* _Aim of the exercise_:
Word for word, set down the lines from the one that contains "Task: Click the lower dialog's title bar" through the final line of the data; no pictures belong in the copy.

****************************************

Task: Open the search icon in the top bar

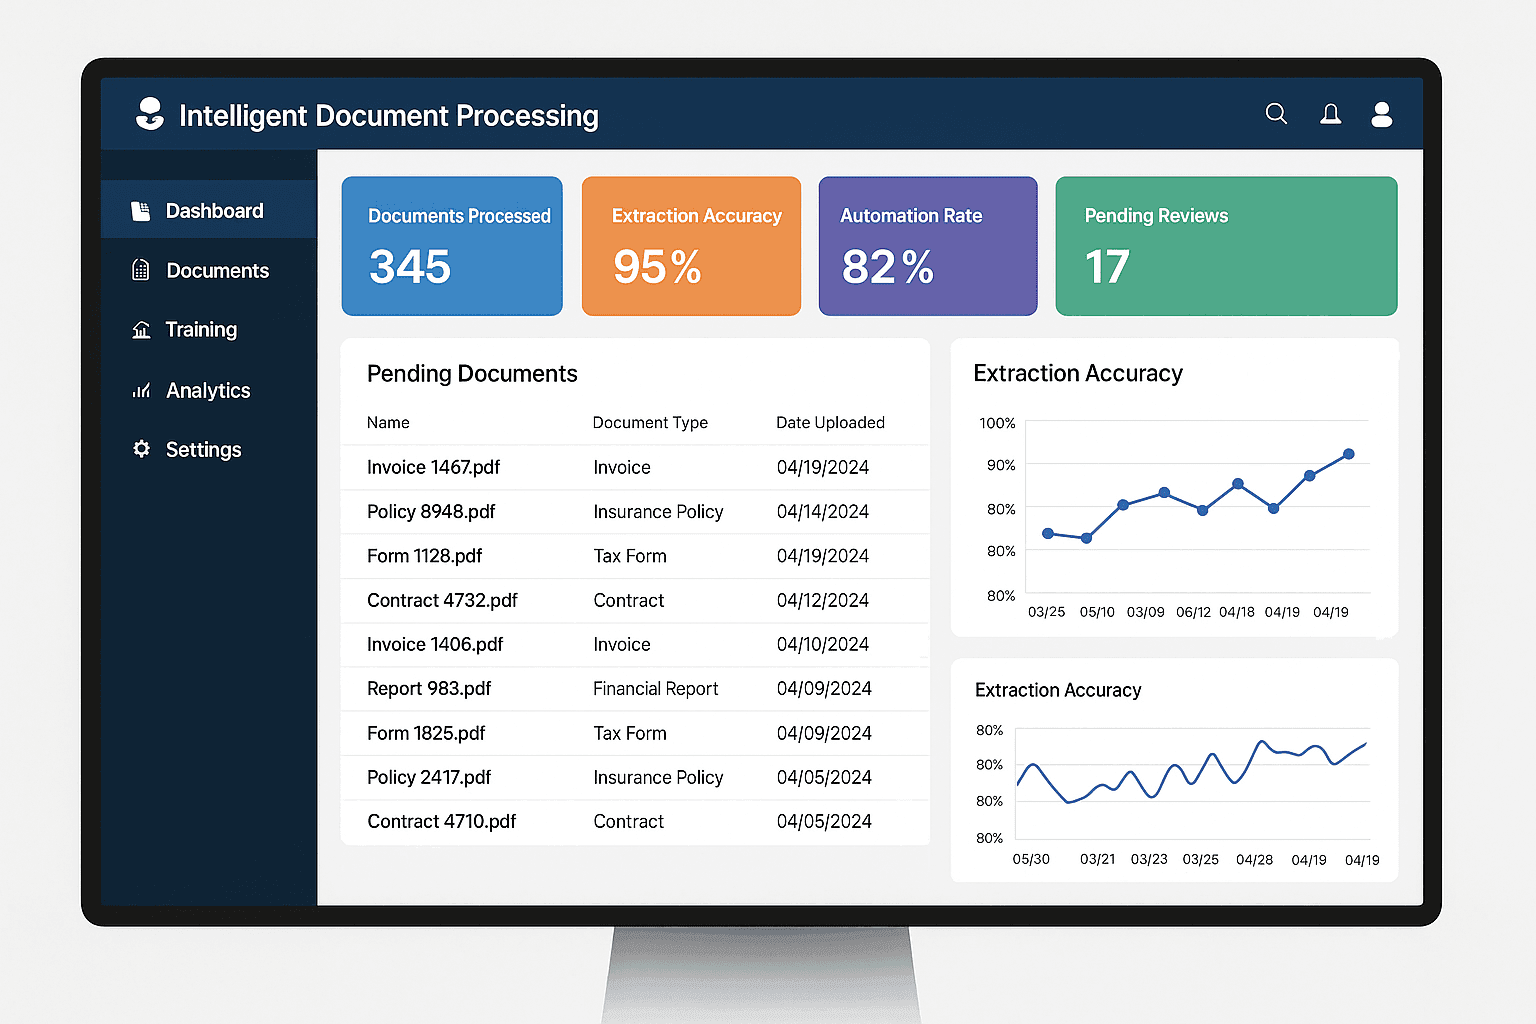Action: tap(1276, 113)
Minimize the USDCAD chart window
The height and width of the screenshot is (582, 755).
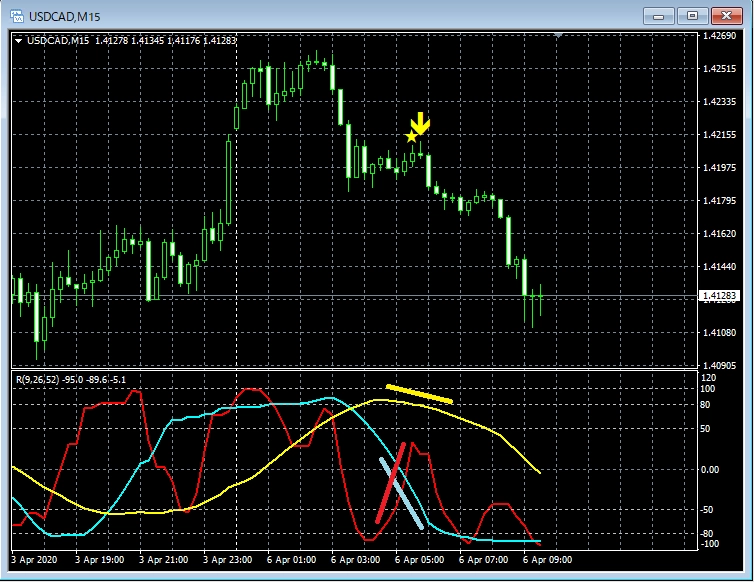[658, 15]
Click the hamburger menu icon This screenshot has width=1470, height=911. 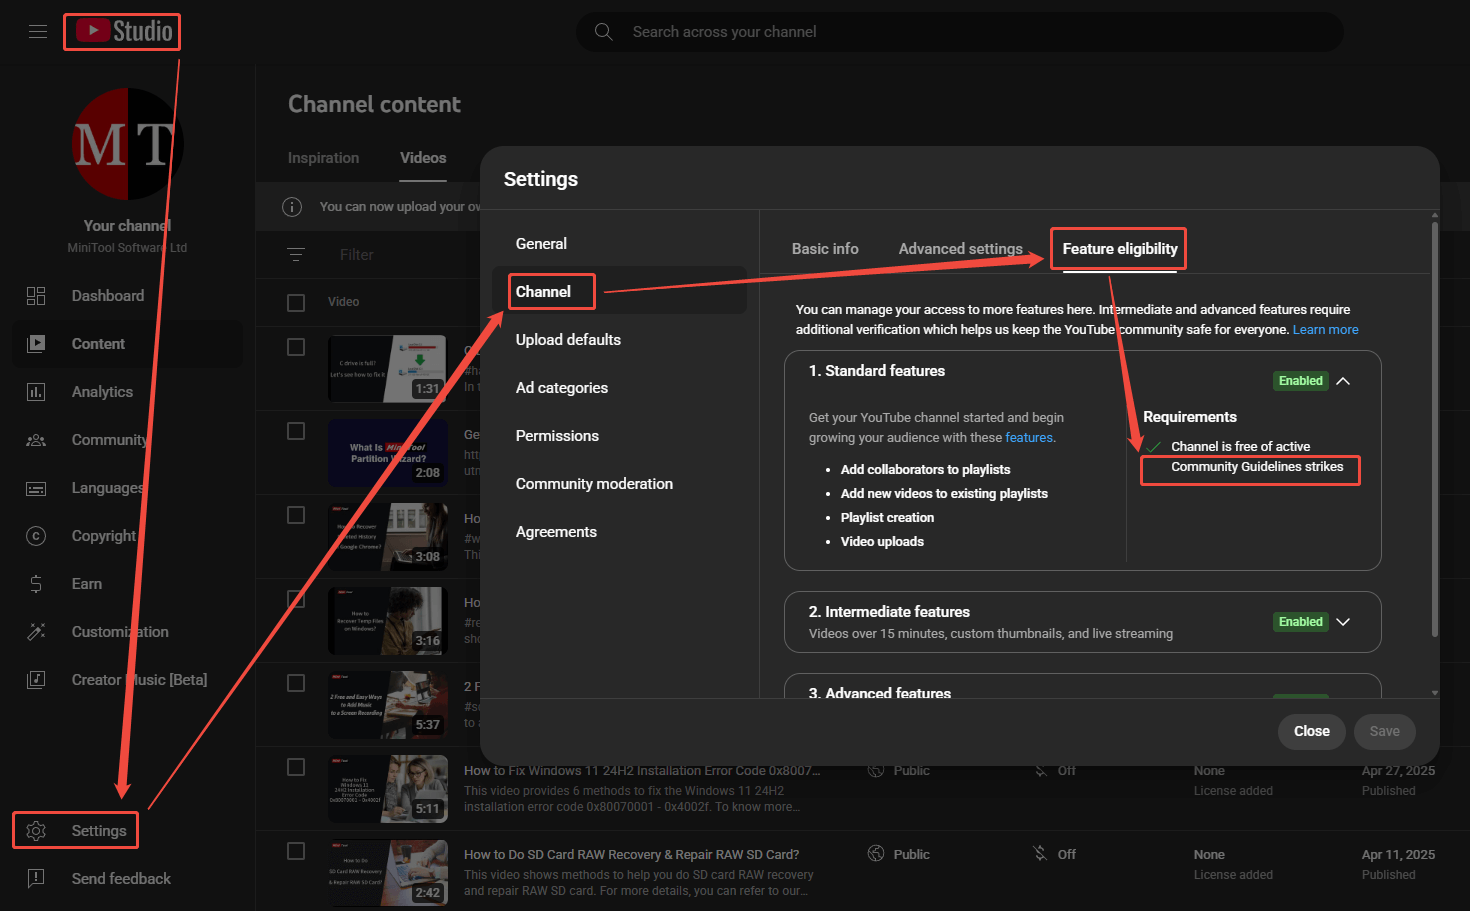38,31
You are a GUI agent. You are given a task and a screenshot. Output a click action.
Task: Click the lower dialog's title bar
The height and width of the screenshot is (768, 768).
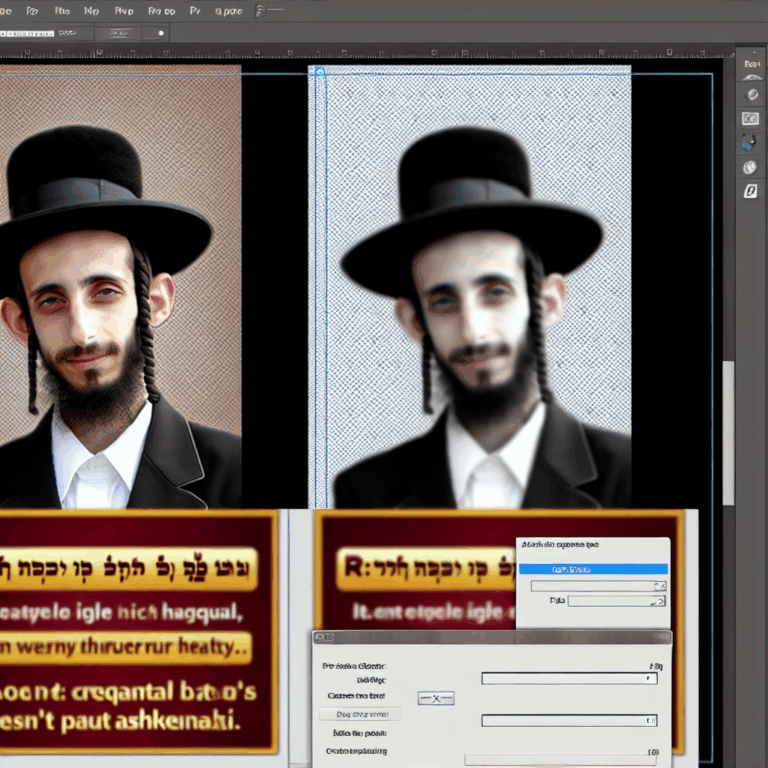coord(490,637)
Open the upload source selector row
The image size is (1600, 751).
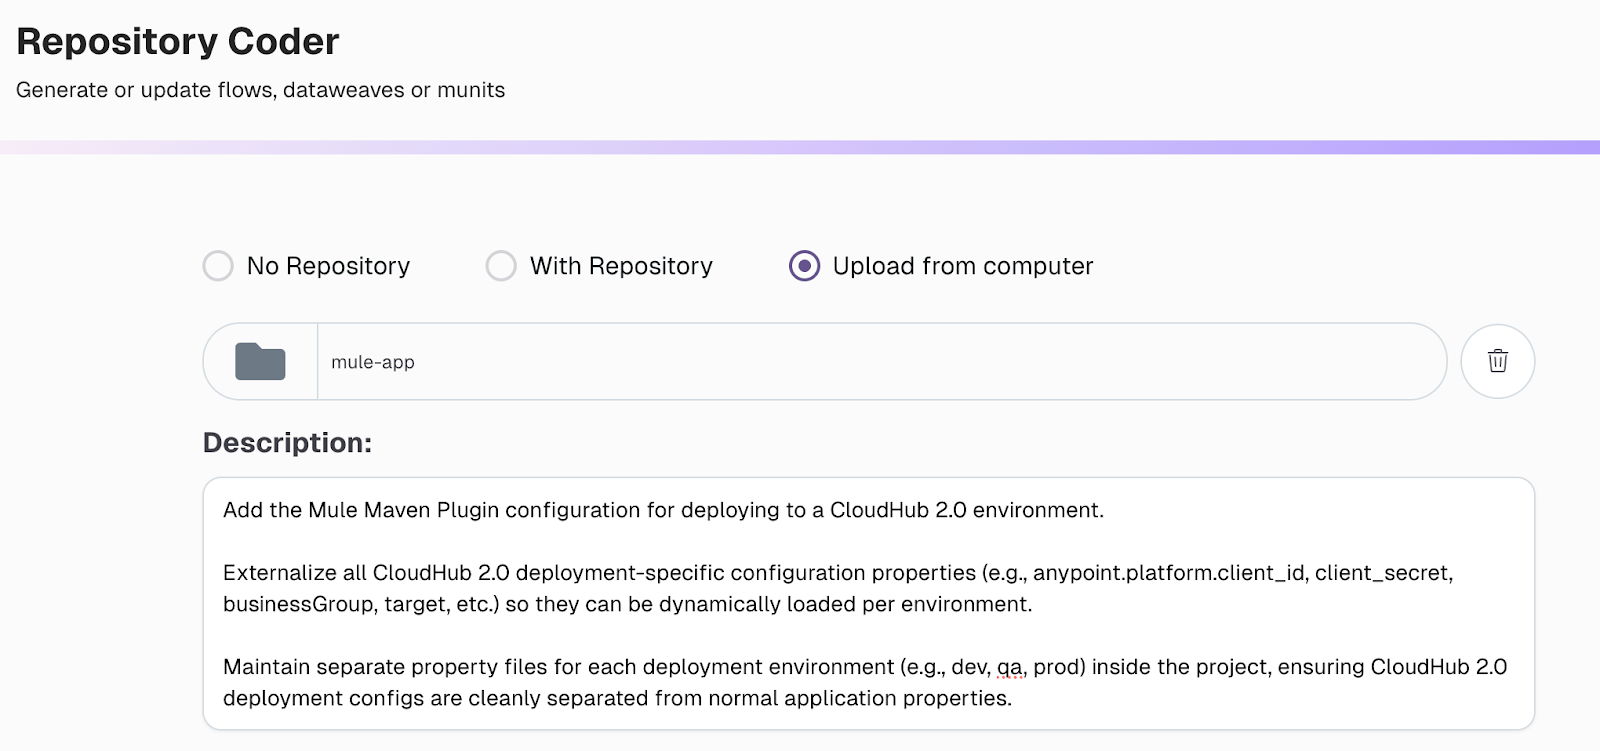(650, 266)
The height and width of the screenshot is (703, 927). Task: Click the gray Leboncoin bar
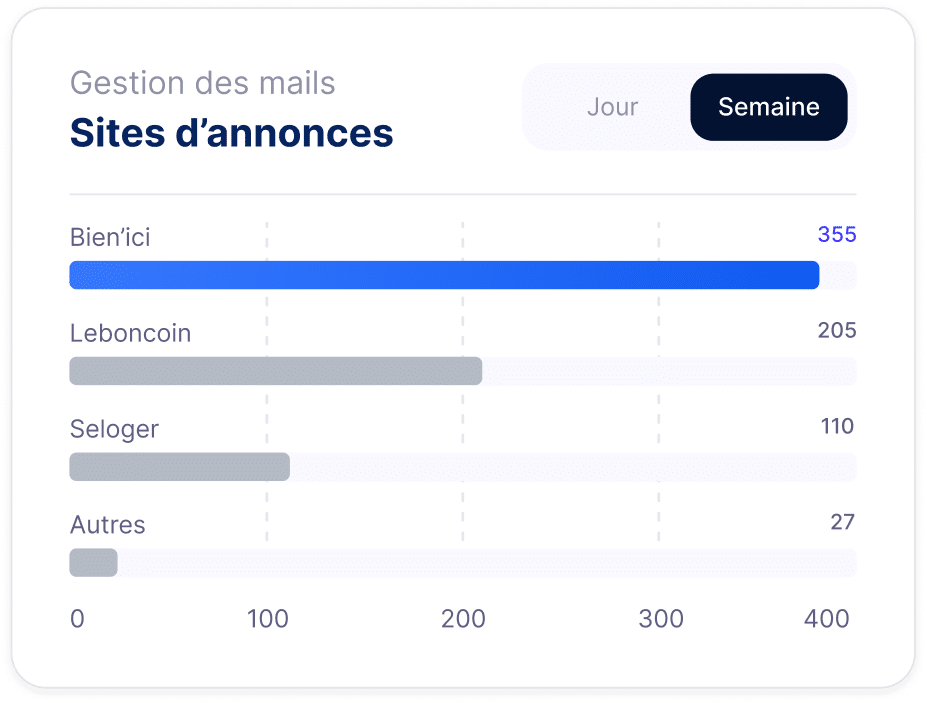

****************************************

* _Answer for this exercise_:
Task: Click the lower dialog's title bar
The height and width of the screenshot is (768, 768).
coord(490,637)
Open the upload source selector row
The image size is (1600, 751).
(650, 266)
The height and width of the screenshot is (703, 927). Task: Click the gray Leboncoin bar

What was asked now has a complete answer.